Aim of the exercise ▸
Please state how many rows below contain the string "thumbnail", with case counting, and give only the number.

====== Dataset records ======

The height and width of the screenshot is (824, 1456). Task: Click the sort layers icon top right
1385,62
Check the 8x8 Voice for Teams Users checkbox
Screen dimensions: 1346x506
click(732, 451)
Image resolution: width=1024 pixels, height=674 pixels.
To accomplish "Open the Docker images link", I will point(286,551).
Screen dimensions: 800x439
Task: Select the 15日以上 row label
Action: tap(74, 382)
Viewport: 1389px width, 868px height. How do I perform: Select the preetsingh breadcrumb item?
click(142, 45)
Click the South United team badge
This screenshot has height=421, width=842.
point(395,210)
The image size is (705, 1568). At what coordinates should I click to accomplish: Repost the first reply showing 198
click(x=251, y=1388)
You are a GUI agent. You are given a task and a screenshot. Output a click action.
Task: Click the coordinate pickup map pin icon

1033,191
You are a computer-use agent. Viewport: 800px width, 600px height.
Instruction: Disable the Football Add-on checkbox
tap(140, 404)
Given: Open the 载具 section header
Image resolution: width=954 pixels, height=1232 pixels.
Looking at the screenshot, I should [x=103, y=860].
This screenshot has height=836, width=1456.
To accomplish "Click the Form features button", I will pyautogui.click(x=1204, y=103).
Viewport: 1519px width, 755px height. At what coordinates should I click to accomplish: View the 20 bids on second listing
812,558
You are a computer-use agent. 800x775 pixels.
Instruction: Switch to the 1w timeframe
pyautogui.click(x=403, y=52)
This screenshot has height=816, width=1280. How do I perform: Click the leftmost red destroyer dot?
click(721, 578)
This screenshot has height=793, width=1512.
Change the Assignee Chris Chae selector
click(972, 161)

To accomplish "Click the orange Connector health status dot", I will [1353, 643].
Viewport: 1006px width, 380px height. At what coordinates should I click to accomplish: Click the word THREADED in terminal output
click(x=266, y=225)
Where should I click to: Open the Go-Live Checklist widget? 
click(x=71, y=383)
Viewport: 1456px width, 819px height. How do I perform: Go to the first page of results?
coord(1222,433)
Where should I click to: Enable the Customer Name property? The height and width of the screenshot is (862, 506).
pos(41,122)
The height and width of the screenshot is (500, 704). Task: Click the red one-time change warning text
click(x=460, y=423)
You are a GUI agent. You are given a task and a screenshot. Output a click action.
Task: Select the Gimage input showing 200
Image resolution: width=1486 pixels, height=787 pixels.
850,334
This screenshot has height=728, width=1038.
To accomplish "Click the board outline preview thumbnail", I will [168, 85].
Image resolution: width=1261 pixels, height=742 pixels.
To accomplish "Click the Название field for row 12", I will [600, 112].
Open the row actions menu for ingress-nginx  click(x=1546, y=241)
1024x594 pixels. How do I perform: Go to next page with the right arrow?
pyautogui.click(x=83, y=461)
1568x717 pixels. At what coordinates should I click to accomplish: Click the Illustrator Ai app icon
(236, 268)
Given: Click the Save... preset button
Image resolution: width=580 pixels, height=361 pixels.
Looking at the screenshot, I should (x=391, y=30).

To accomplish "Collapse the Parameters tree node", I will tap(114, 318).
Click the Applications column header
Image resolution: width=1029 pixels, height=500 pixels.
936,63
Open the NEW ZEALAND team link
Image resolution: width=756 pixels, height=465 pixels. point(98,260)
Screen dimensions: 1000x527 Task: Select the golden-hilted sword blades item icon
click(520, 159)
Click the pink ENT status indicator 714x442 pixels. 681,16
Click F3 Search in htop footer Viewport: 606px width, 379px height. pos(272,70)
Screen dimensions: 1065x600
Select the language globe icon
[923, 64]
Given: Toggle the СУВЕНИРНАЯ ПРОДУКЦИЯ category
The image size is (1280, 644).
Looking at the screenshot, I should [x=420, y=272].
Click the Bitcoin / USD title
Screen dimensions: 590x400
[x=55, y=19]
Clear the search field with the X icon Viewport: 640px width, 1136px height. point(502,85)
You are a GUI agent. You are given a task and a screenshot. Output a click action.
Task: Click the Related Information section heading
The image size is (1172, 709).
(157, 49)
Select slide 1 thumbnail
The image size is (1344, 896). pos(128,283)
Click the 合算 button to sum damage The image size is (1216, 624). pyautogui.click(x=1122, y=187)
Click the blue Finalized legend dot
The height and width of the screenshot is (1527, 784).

======

Task solution ▸
2